Reinforcement learning (RL) has the potential be applied to many real-world applications. In our research, we also investigate the applications of RL and Multi-agent RL. Currently, we have been investigating two applications: one is traffic signal control; another is EDA. Traffic signals coordinating traffic movements are the key for transportation efficiency. However, conventional traffic signal control that heavily relies on pre-defined rules and assumptions on traffic conditions is far from intelligence. RL that learns from directly interacting with the environment has great potential to be applied to traffic signal control for building smart cities. EDA has many combinatorial optimization problems. Many of them are currently solved by heuristics, which usually obtain the performance far from the optimal. How to achieve better performance has been a long-standing prbolem. RL that aims to optimize the long-term return naturally fits many problems in EDA. Therefore, we also pay attention to solving the problems of EDA. In the following, we introduce some of our studies. For detail, please refer to the paper.
HiLight
The objective of traffic signal control is to optimize average travel time, which is a delayed reward in a long time horizon in the context of RL. However, existing work simplifies the optimization by using queue length, waiting time, delay, etc., as immediate reward and presumes these short-term targets are always aligned with the objective. Nevertheless, these targets may deviate from the objective in different road networks with various traffic patterns. Moreover, it remains unsolved how to cooperatively control traffic signals to directly optimize average travel time. To address these challenges, we propose a hierarchical and cooperative reinforcement learning method-HiLight. HiLight enables each agent to learn a high-level policy that optimizes the objective locally by selecting among the sub-policies that respectively optimize short-term targets. Moreover, the high-level policy additionally considers the objective in the neighborhood with adaptive weighting to encourage agents to cooperate on the objective in the road network. Empirically, we demonstrate that HiLight outperforms state-of-the-art RL methods for traffic signal control in real road networks with real traffic.

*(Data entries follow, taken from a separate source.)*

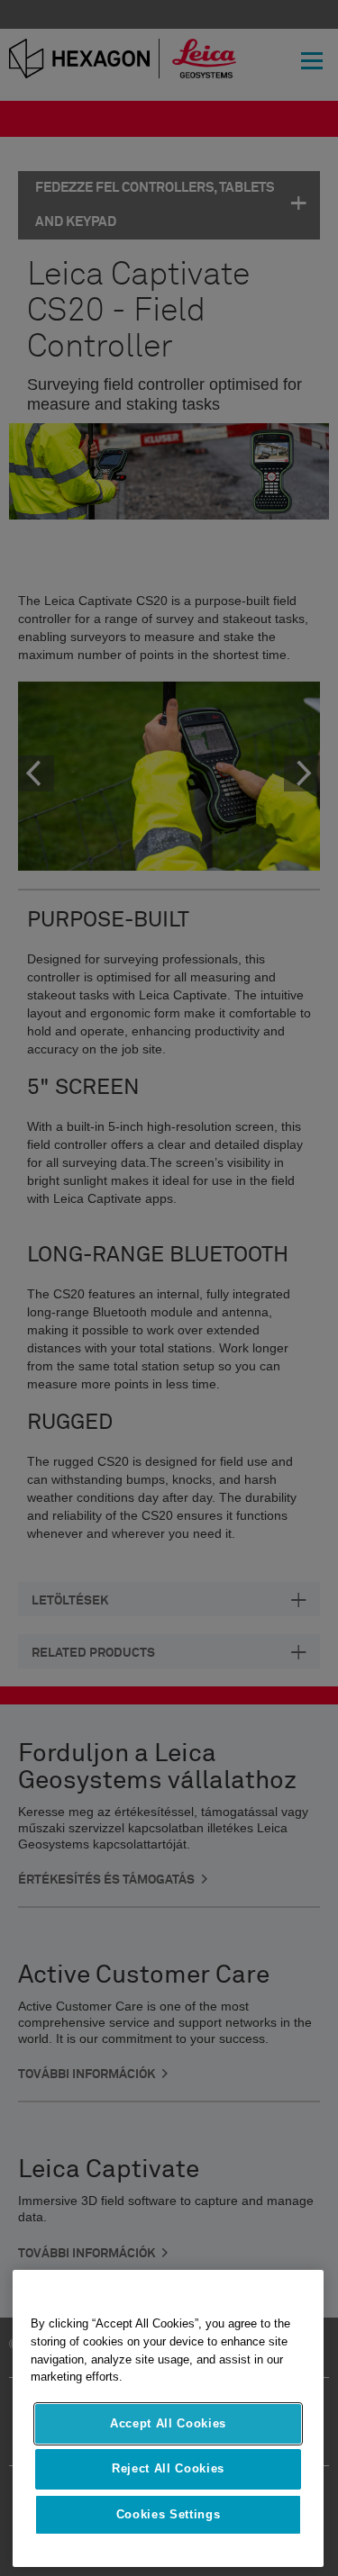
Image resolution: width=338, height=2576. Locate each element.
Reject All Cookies (168, 2468)
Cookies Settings (168, 2514)
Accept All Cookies (168, 2423)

Net Oder Exploration in Detailed Routing
The net orders in detailed routing are crucial to routing closure, especially in most modern routers following the sequential routing manner with the rip-up and reroute scheme. In advanced technology nodes, detailed routing has to deal with complicated design rules and large problem sizes, making its performance more sensitive to the order of nets to be routed. In literature, the net orders are mostly determined by simple heuristic rules tuned for specific benchmarks. We propose an asynchronous reinforcement learning (RL) framework to search for optimal ordering strategies automatically. By asynchronous querying the router and training the RL agents, we can generate high-performance routing sequences to achieve better solution quality.